The program is expected to bring revenue to Sprintex of approximately $1.5 million for a six-ship trial. The program is funded by the EU government and includes the re-powering of six cruise liners, each with 16 modular hydrogen fuel cell power units of approximately 6mW each for a total of 96mW per ship.
This quarter, the company reported that cash receipts from sales increased 362% compared to the prior year and the cash outflow from operating activities improved 43%.
SPX also achieved 27-40% energy saving in efficiency testing on its G15 Turbo Blower.
The company is now set to start production on its range of e-compressors and industrial blowers, with initial production levels of more the 15,000 units per year which are expected to boost annual revenues.
Directors of the company are incentivised to achieve more than $20 million in revenue for the next 12 months.
Way2 VAT
Way2VAT Ltd (ASX:W2V) achieved record quarterly revenue, transaction volume and cash receipts in the June quarter.
“The quarter saw significant increases to record levels of transaction volume, revenue and cash receipts as business activity returns to more normal levels across our entire client base. This increasing business activity off our growing client base is expediting our pathway to profitability,” founder & CEO Amos Simantov said.
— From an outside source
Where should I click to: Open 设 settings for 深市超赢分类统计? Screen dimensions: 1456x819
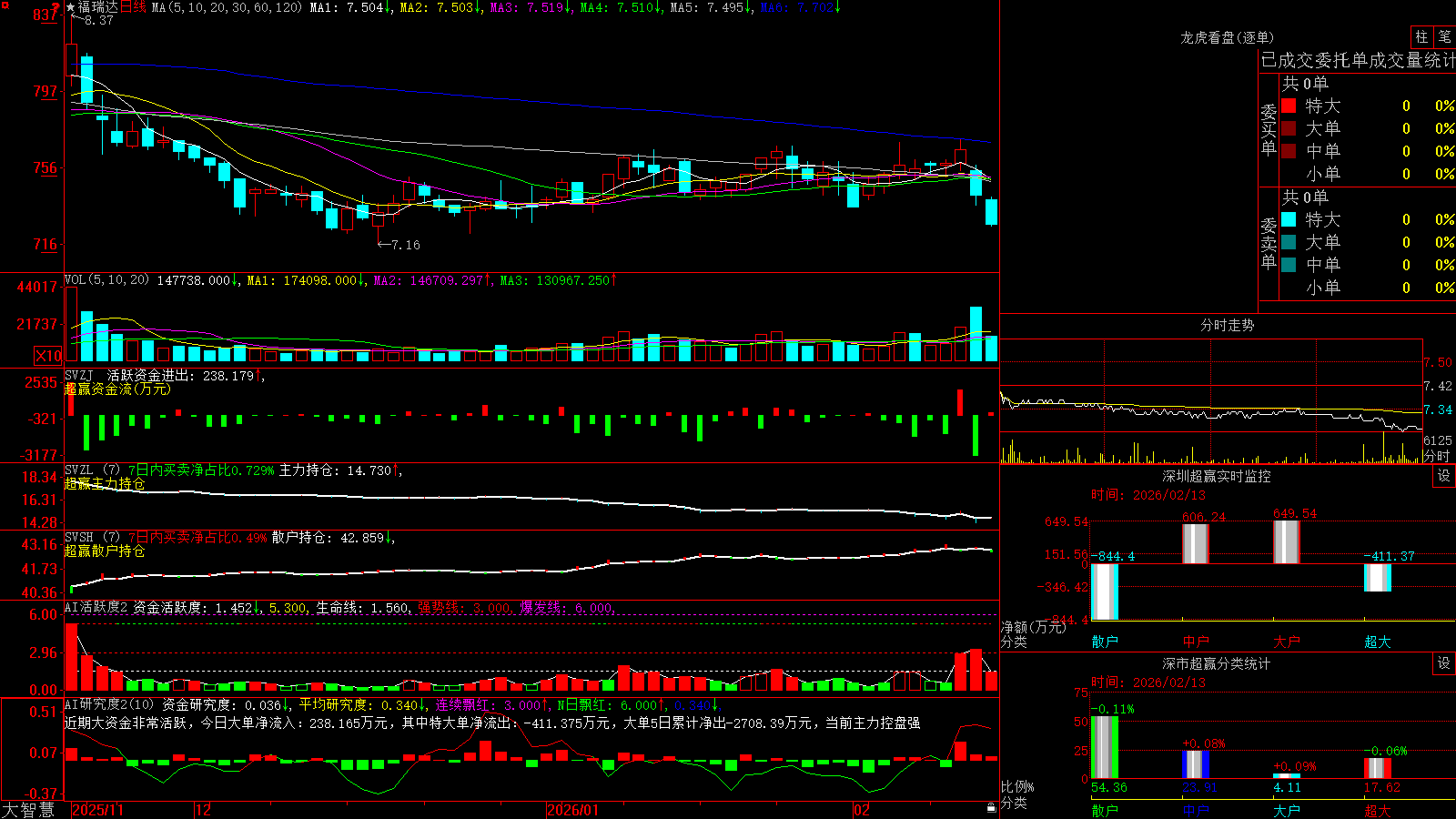click(1444, 663)
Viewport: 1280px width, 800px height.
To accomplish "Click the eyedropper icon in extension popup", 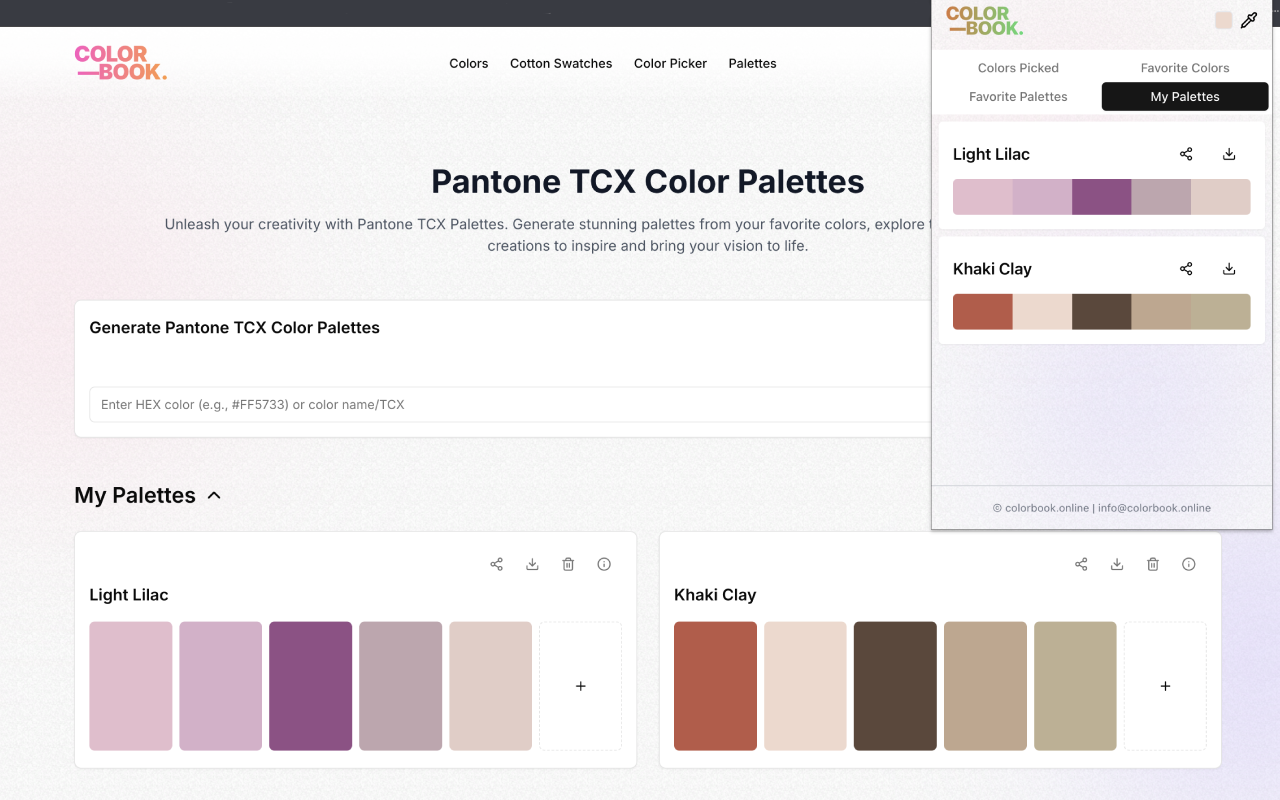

“In a sign of the growth our accounts receivable remains a healthy $2.6 million. These are predominantly fees due to be received upon payment of client VAT claims by government taxation authorities for foreign VAT. This also includes fees to be received from clients directly for domestic VAT work finalised during the quarter.
“We’ve signed major enterprise clients this quarter, including in the pharmaceutical, chemical, funds management and home security sectors which have expanded our ability to tap into the world’s biggest and most prestigious markets. As with many of our clients with international operations, these companies are looking to manage expenses more efficiently for staff.”
Highlights include:
- Transaction volume of $9.7 million, up 72% on previous corresponding period (pcp) ($5.6 million in Q2 FY22).
- Revenue of $961,000, up 75% on pcp ($548,000 in Q2 FY22).
- Cash receipts of $683,000 up 252% on pcp ($194,000 in Q2 FY22).
- Accounts receivable on client VAT claims already submitted to tax authorities remains a healthy $2.6 million.
- New patent by US patent office granted for unique Image-2-Line solution fully automating VAT reclaim submissions based on W2V’s proprietary AI technology.
- New large enterprise clients in Spain, UK and Israel to significantly boost transaction volume and future revenue after onboarding in Q3 FY23.
- Evyatar Cohen was appointed as the new chief financial officer.